**Instructions to follow**
No pictures, no extra lines: copy exactly from the line with "Open the profile person icon" through the end of the entries.

**Exercise materials**
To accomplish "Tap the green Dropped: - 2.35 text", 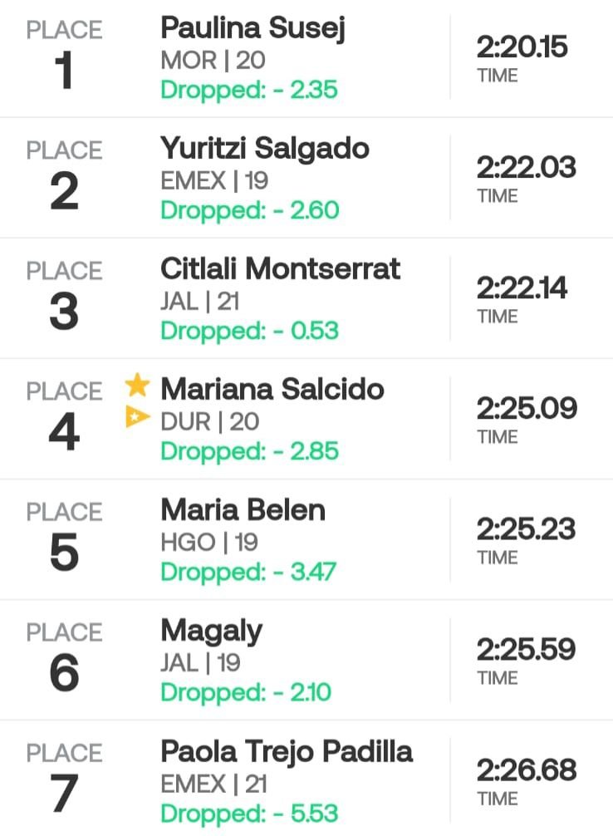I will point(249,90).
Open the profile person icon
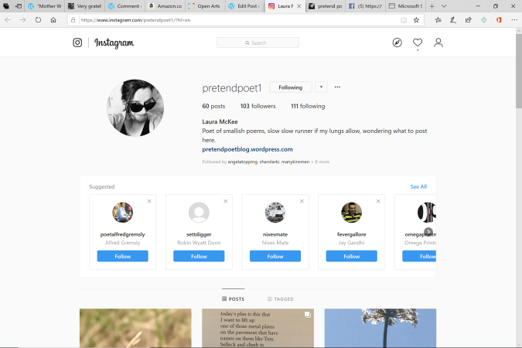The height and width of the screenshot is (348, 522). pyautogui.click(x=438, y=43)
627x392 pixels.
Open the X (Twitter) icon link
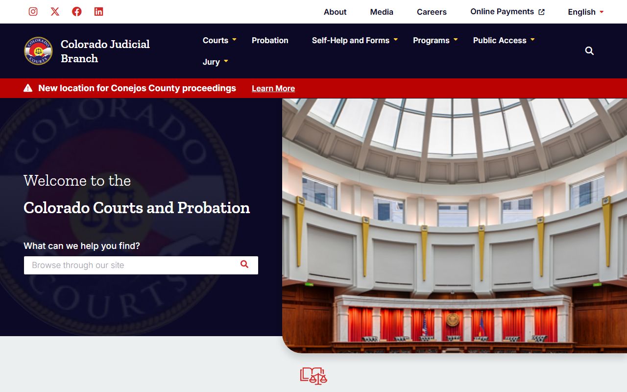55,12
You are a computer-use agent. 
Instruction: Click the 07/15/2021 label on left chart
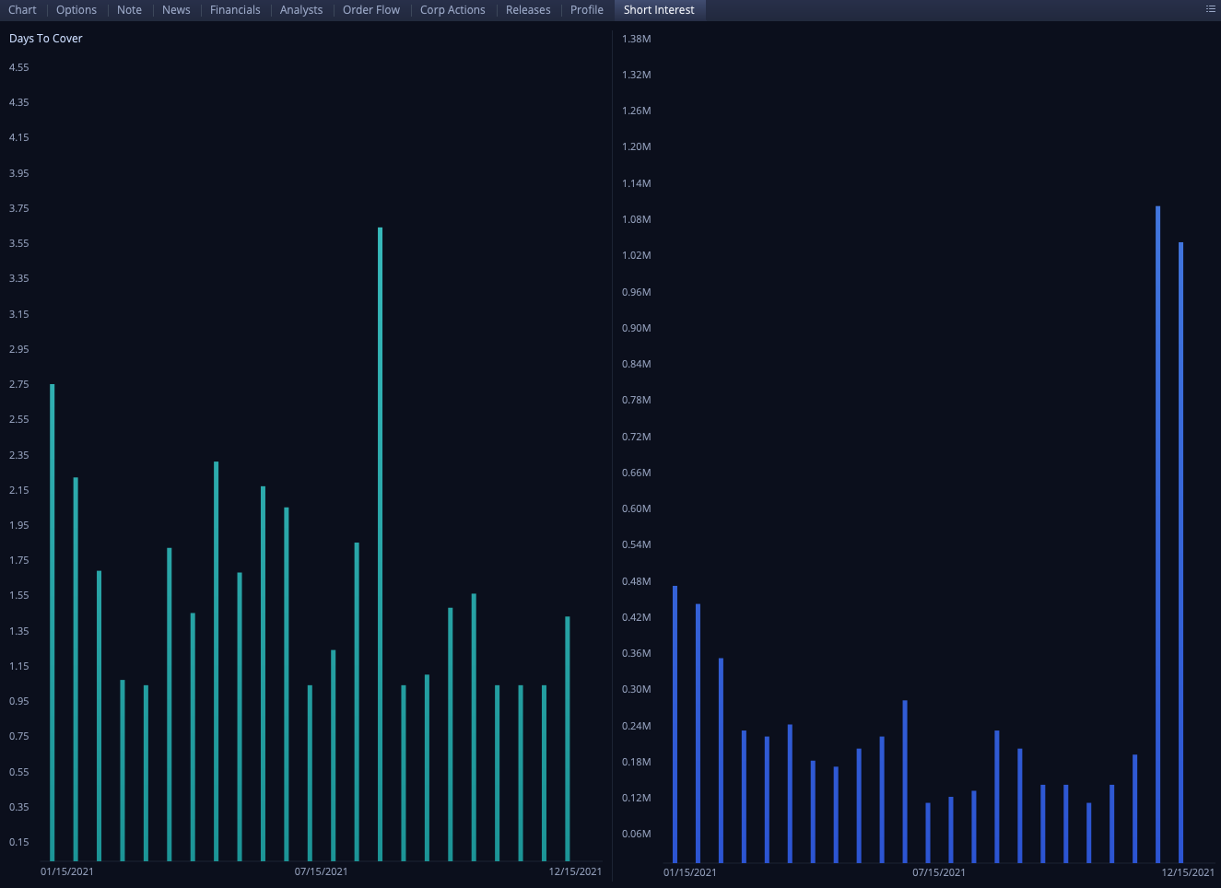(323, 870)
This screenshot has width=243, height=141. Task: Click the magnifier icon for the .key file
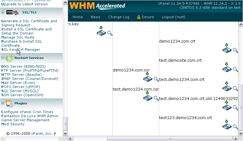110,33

**Output below**
Open the profile person icon
The height and width of the screenshot is (348, 522). pyautogui.click(x=438, y=43)
627x392 pixels.
Open the X (Twitter) icon link
55,12
You are a computer-use agent. 
Instruction: Click the 07/15/2021 label on left chart
(323, 870)
This screenshot has width=243, height=141. Task: Click the magnifier icon for the .key file
110,33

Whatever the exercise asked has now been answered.